Monday, March 07, 2022

Too Many Exams?

 

Call a series of coincidences but around a week ago, the day job boss raised one of the sore points between us in a prospect meeting. He mentioned that in nearly a decade I had refused to take up a course in accountancy or to become a member of the Institute of Singapore Chartered Accountants (“ISCA”), despite the multitude of offers to pay for the course and also the fact that if I were qualified, I’d become so much more employable in Singapore’s market for insolvency practitioners.

This meeting happened two days before the Member of Parliament (MP) for West Coast GRC, Mr. Ang Wei Neng was forced to make a public apology after a public outcry for suggesting that degrees issued by local universities come with a “time-stamp,” thus forcing people to “renew” the validity of whatever they had learnt in university. More on the story can be found at:

https://www.channelnewsasia.com/singapore/mp-ang-wei-neng-timestamp-university-degrees-upgrading-food-thought-2536121

 


These two incidents highlight the one of the most prominent issues in Singapore today – the question of qualifications. Singapore is obsessed with paper qualifications. We famously send our best and brightest the world’s best universities and give them very cushy roles in the government. At the same time, we’re also complaining that despite claiming that the National University of Singapore (NUS) is a world class university, the graduates are losing out to the graduates from the University of Rubber Prata Pundek (URPP), based in Sathyavani Muthu Nagar, that exquisite part of Chennai.

This question of qualifications makes it easier to see the fault lines in Singapore’s social fabric. Think of us as being like Chicago in the movie “Divergent” where we’re grouped into fractions based on our paper qualifications. There are the elite running the parts of Singapore that count. These are inevitably run by Oxbridge or Ivy league graduates. Then there’s the “Paper-less” who are like the “Factionless” in the movie. They do the grunt work. Finally, you have those who occupy the space in between. This used to be stuffed with graduates from the local universities but over the course of the last decade, this group has been claiming that they’re bring screwed by the Ivy League and Oxbridge graduates who have invited the graduates from URPP to take the jobs that were once the preserve of local graduates.

So, what is the solution to help the local graduates? The solution has thus been to rely on a very Singaporean strength – taking exams. To “protect” the local graduates, the government has decided to “professionalise” certain professions by creating another layer of paper qualifications. In theory, this means that if a URPP graduate gets into a profession at the ground level, he or she will need to “professionalise” with “real” qualifications every so often, which would in theory put them at a disadvantage against the local graduates who have spent a lifetime mastering the fine art of taking and acing exams.

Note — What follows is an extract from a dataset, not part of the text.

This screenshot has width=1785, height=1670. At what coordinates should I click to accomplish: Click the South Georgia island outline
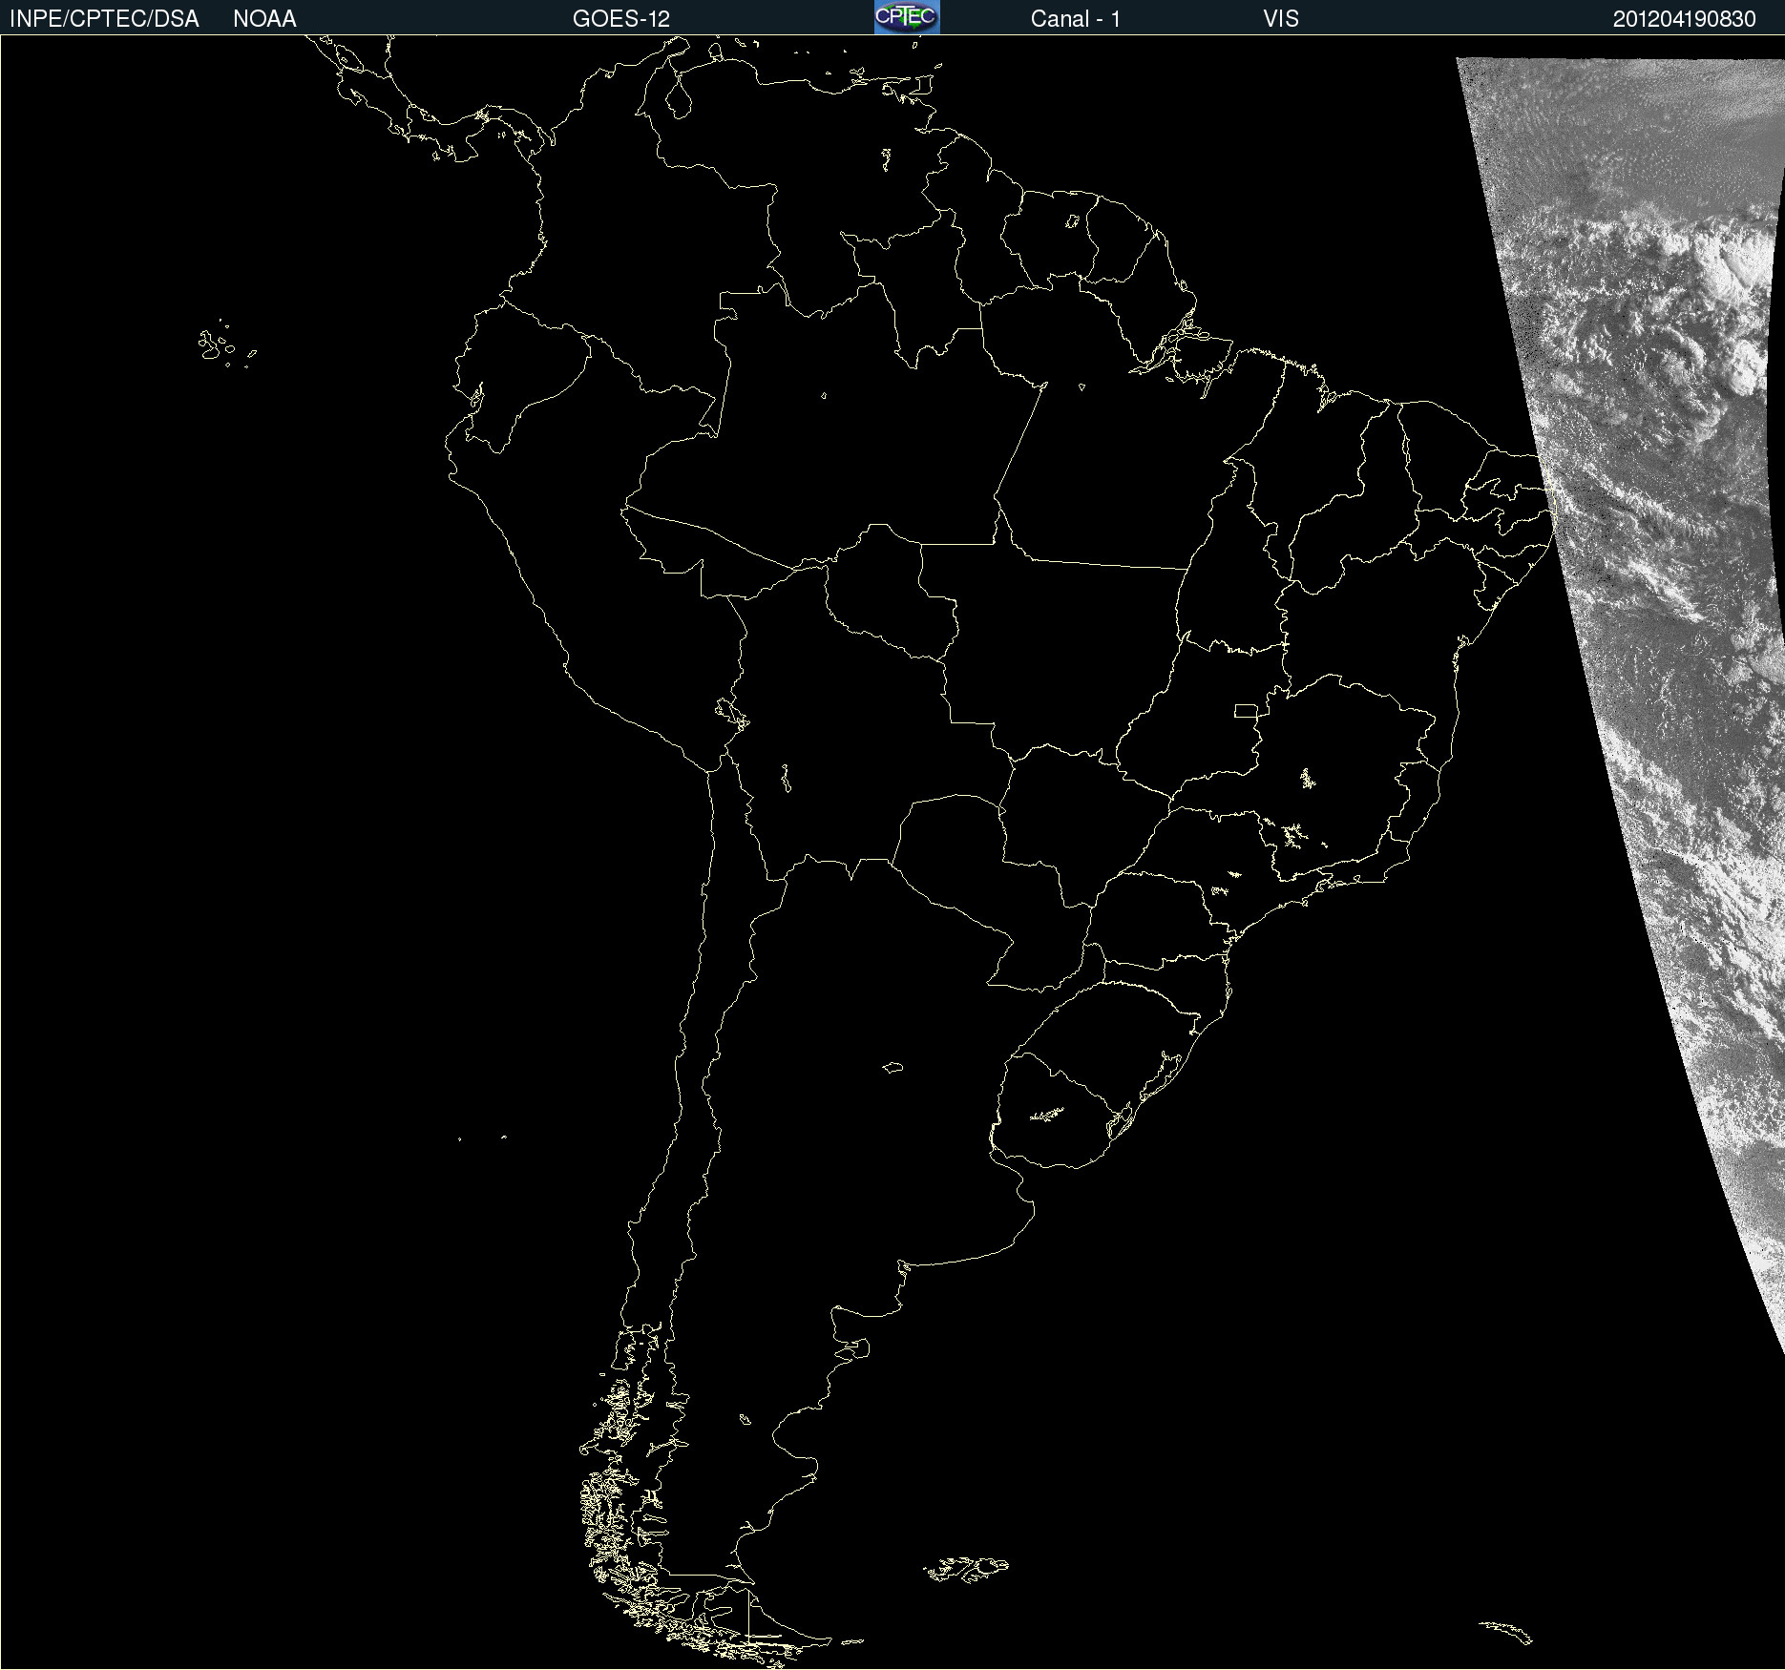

As with just about every proposal coming out of the Singapore elite, there is an amount of “good” in the idea. Doctors, lawyers and accountants, for example need to gain a license to practice. In law and accountancy there is a requirement to maintain a certain number of “professional points” a year to keep their license and the said points can only come from attending a number of training courses.

This is not a bad thing in as much as you want certain professions to be “up to date.” To paraphrase a former US President – “if you need surgery, you will want your surgeon to know everything there is to know about that surgery.” It is imperative to ensure that people practicing a certain profession are constantly up to date on whatever they need to be up to date about.

However, whilst it is good to encourage “life-long” learning and staying up to date on certain developments in a profession, there is a point where more exams does not equal greater “professionalism” but jobs for unusable bureaucrats. Take the exams that real-estate agents and insurance professionals have to take in order to get qualified.

Think of these exams as being like a member of an actor’s union. I remember a speaker at my school’s current affairs program telling us that “You need to be a member of the Actor’s Union in order to work as an Actor and 90 percent of Union Members are unemployed.” Aspiring real estate agents, for example, need to sit for a myriad of exams in order to work as real estate agents and yet they won’t see a penny from real estate until they sell a house.

The insurance business tries to justify this by “rebranding.” Go to enough insurance agency recruitment sessions and you’ll find the common refrain being “Insurance agents are a sunset industry – financial planning is a sunrise industry – you will be financial planners.” What is not said is that the job is essentially the same – you’re still selling financial products.

Sure, sales people do need to know what they’re selling and they need to be aware of a “code of ethics.” However, do you need more government mandated exams to do what should be done in-house?

It’s always good to have a level of “professionalism” in anything that you do. However, beyond a minimum, you shouldn’t impose more exams than necessary unless those exams have a very specific purpose towards the way the profession or industry should go. Adding exams beyond that only benefits repressed bureaucrats who were too afraid to take the plunge into doing anything useful.